(Material provided Opens)

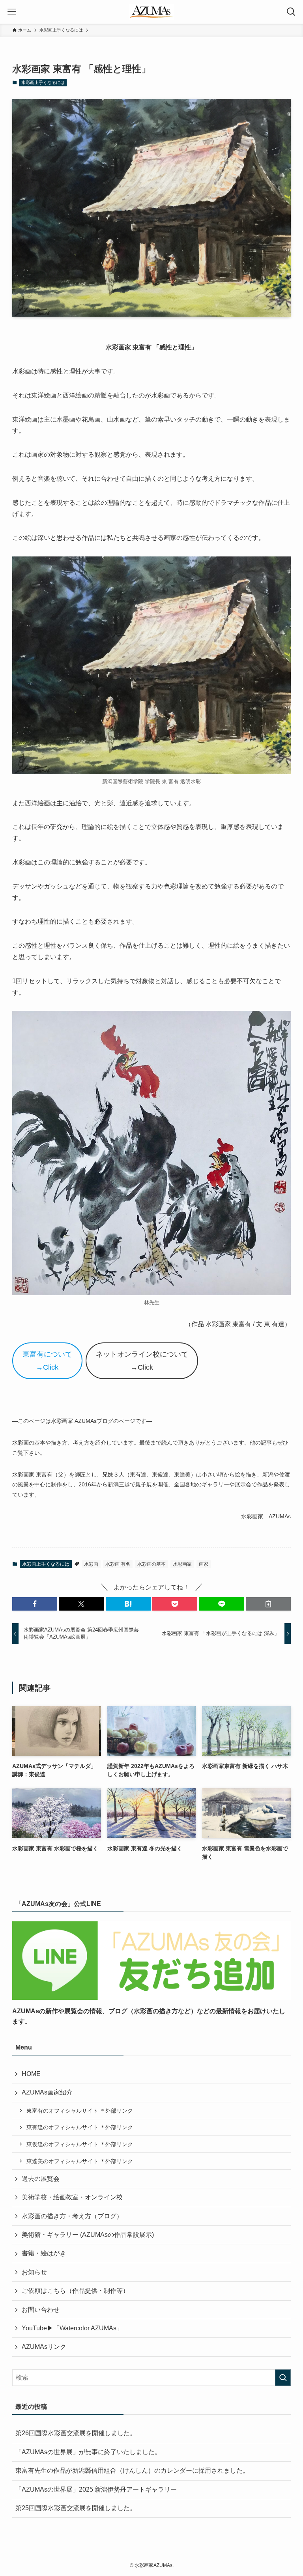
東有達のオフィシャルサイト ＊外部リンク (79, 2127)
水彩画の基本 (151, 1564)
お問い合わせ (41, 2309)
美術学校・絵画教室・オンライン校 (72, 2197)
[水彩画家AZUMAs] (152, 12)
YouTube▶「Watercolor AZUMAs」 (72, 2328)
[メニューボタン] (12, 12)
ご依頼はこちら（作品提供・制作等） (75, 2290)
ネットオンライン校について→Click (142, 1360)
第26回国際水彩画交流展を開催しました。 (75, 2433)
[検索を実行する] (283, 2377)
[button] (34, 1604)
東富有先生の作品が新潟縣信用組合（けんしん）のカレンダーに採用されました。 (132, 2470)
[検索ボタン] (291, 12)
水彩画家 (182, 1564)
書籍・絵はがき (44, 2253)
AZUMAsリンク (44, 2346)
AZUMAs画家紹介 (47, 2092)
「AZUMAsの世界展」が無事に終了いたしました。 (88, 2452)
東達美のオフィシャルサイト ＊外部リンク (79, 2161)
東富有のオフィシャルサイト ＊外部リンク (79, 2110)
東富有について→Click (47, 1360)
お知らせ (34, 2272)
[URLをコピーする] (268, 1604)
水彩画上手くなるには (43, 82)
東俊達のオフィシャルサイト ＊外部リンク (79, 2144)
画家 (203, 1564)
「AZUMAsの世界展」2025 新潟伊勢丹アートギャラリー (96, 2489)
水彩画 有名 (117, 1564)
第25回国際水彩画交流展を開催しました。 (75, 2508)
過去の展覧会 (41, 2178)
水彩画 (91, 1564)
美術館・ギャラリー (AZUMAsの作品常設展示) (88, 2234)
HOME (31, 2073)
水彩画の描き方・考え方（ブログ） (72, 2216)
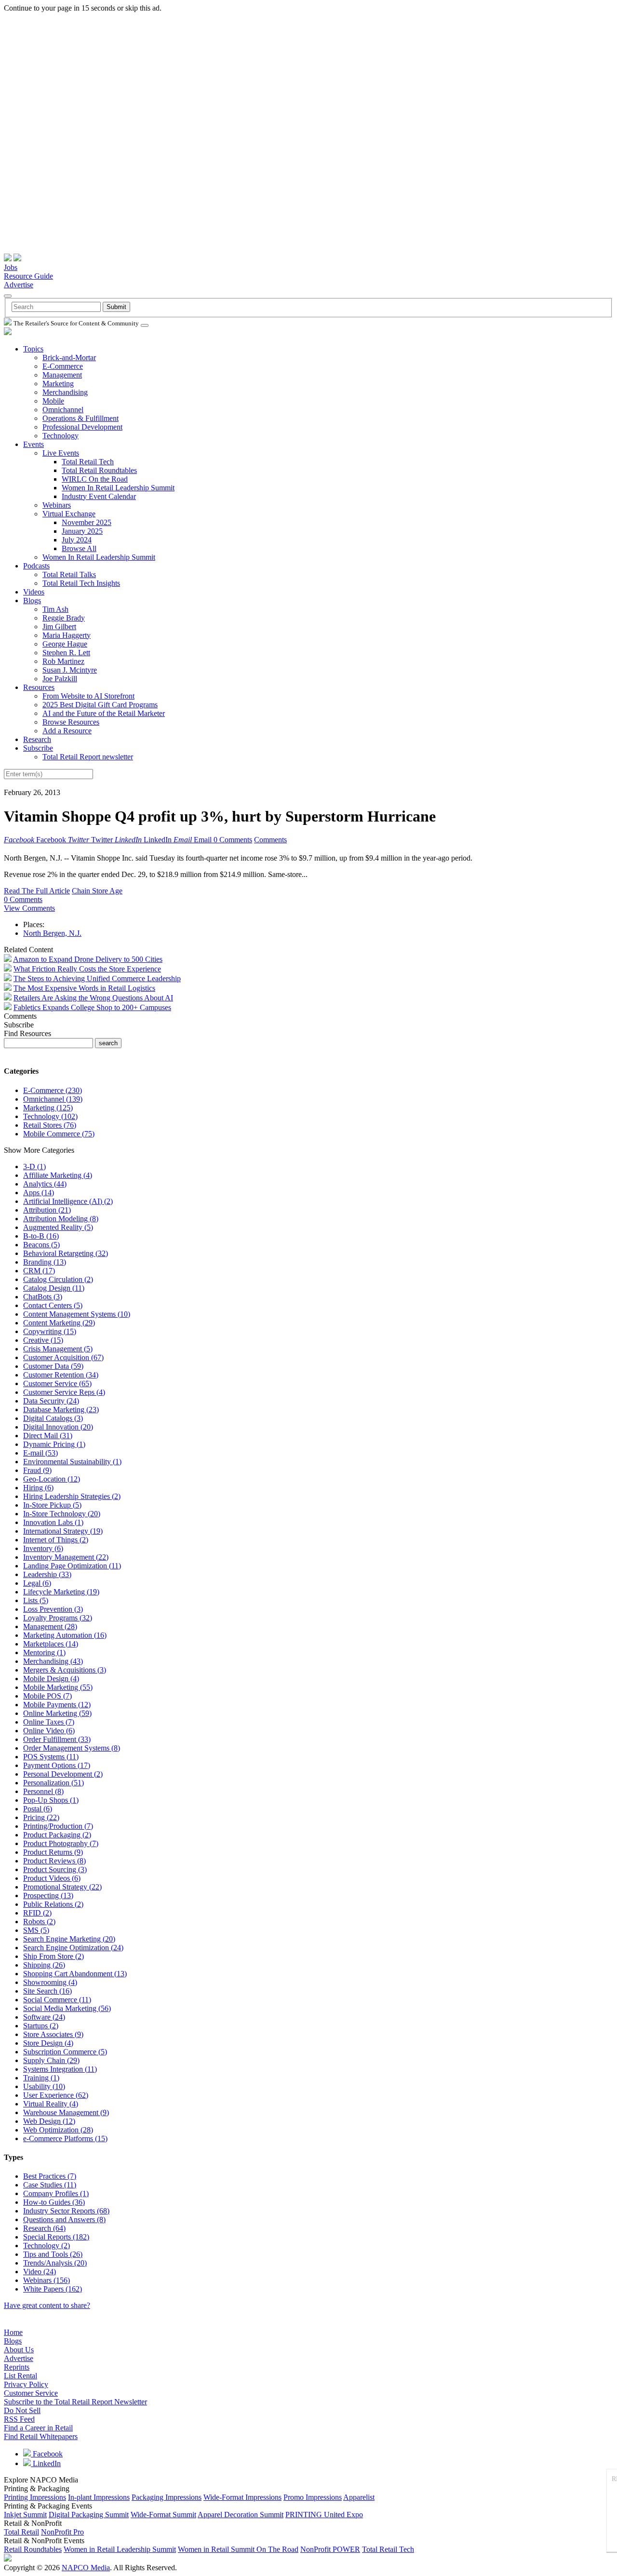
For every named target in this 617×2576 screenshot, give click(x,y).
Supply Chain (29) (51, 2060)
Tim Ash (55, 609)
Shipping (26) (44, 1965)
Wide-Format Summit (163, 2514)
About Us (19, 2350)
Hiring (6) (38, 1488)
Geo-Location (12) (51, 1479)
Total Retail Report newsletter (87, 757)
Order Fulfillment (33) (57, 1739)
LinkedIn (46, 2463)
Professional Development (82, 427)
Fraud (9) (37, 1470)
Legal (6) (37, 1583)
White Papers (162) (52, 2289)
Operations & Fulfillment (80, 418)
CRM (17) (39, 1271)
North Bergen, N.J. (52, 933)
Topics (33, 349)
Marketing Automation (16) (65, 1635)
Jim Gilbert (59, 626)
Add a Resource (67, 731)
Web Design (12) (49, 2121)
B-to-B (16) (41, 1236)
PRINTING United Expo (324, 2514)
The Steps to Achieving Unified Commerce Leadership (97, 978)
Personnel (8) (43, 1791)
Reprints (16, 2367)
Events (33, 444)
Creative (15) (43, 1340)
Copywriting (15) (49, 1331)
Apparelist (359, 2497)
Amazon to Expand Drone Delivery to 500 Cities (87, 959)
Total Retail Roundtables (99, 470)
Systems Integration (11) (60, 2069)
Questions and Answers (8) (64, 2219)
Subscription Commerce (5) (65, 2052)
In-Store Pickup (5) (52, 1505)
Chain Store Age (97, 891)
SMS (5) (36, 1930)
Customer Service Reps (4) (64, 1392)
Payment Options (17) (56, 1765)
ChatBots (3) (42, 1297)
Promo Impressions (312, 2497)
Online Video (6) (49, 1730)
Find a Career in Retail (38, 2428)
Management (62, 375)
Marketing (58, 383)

(Material provided Closes)

■ **Exercise instructions**
Each line of the data above containing the string "外部リンク" is to be copied.

■ **Answer below**
東有達のオフィシャルサイト ＊外部リンク (79, 2127)
東達美のオフィシャルサイト ＊外部リンク (79, 2161)
東富有のオフィシャルサイト ＊外部リンク (79, 2110)
東俊達のオフィシャルサイト ＊外部リンク (79, 2144)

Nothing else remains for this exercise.